▶ Task prompt
Copy out the stretch of the records from the line containing "Where should I click to: Toggle" through the end of the records, reproducing each line exactly.

▶ Extracted entries
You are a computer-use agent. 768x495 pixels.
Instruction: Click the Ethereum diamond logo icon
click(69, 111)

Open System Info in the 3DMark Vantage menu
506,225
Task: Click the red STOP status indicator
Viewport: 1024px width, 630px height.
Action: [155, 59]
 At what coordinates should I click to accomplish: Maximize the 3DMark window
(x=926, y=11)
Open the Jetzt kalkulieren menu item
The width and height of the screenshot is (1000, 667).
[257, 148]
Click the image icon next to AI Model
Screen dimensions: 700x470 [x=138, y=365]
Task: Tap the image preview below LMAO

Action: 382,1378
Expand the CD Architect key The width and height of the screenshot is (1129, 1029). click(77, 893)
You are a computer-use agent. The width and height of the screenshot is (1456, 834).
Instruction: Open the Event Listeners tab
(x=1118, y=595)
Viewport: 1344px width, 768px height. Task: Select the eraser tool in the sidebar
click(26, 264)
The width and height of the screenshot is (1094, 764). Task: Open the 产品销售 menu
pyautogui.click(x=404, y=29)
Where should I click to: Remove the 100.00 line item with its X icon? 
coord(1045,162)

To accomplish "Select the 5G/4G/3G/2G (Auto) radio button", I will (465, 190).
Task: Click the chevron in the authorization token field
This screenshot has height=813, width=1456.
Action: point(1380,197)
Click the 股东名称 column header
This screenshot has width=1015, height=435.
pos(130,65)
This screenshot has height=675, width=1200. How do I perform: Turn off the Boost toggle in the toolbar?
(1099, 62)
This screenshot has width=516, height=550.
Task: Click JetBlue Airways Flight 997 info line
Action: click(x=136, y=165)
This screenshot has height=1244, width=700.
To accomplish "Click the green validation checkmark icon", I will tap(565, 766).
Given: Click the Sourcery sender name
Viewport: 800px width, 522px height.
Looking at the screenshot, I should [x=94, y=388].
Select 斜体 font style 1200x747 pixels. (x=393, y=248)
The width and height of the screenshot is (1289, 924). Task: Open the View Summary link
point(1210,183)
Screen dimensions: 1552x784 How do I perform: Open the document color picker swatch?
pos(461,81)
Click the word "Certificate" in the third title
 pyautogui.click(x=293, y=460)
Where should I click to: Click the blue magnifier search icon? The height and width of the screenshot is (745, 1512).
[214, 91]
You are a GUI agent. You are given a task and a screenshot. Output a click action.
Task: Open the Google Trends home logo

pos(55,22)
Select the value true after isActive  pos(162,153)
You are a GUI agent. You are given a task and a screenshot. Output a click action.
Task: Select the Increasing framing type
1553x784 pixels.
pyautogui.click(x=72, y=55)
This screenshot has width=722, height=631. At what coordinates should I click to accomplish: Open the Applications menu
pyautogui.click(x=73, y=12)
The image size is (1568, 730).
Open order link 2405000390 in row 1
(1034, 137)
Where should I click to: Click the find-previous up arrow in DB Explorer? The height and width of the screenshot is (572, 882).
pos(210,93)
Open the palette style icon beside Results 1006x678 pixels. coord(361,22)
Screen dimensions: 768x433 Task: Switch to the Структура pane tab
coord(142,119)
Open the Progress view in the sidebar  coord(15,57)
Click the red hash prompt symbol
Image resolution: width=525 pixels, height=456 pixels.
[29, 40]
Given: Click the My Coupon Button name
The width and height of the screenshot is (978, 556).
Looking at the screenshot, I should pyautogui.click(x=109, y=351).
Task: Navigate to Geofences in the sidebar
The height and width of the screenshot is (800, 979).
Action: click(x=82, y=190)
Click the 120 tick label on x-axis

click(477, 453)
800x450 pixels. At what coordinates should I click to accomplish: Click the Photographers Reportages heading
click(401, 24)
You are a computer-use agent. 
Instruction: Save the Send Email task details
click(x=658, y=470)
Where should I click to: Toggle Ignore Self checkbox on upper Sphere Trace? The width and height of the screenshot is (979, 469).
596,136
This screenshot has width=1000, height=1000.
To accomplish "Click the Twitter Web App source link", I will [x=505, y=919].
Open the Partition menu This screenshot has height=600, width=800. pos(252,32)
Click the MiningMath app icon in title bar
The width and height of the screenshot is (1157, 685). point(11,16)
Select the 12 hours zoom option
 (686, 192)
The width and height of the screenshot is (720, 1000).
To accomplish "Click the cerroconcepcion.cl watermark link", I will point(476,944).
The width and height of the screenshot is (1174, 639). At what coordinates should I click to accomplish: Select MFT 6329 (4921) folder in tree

▶ Correct result
Where should I click to: Toggle Ignore Self checkbox on upper Sphere Trace? The width and height of the screenshot is (979, 469).
596,136
This screenshot has width=1000, height=1000.
To accomplish "Click the Twitter Web App source link", I will [x=505, y=919].
Open the Partition menu This screenshot has height=600, width=800. pos(252,32)
Click the MiningMath app icon in title bar
The width and height of the screenshot is (1157, 685). point(11,16)
Select the 12 hours zoom option
 (686, 192)
The width and height of the screenshot is (720, 1000).
To accomplish "Click the cerroconcepcion.cl watermark link", I will point(476,944).
The width and height of the screenshot is (1174, 639). At what coordinates should I click to accomplish: Select MFT 6329 (4921) folder in tree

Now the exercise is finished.